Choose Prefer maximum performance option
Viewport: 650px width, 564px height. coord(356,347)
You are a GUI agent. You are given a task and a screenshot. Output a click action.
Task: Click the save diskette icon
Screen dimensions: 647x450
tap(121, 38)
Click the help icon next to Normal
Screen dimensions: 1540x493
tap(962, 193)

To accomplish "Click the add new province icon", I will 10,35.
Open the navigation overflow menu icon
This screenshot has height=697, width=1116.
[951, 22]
...
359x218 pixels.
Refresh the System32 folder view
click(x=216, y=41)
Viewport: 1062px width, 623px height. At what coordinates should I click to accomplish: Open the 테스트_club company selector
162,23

** EXERCISE DESCRIPTION **
Going down the listing above, begin printing at the line with "Choose Prefer maximum performance option" and finish with the line with "Click the help icon next to Normal", exactly as they appear.

** OUTPUT BELOW **
Choose Prefer maximum performance option
Viewport: 650px width, 564px height. coord(356,347)
You are a GUI agent. You are given a task and a screenshot. Output a click action.
Task: Click the save diskette icon
Screen dimensions: 647x450
tap(121, 38)
Click the help icon next to Normal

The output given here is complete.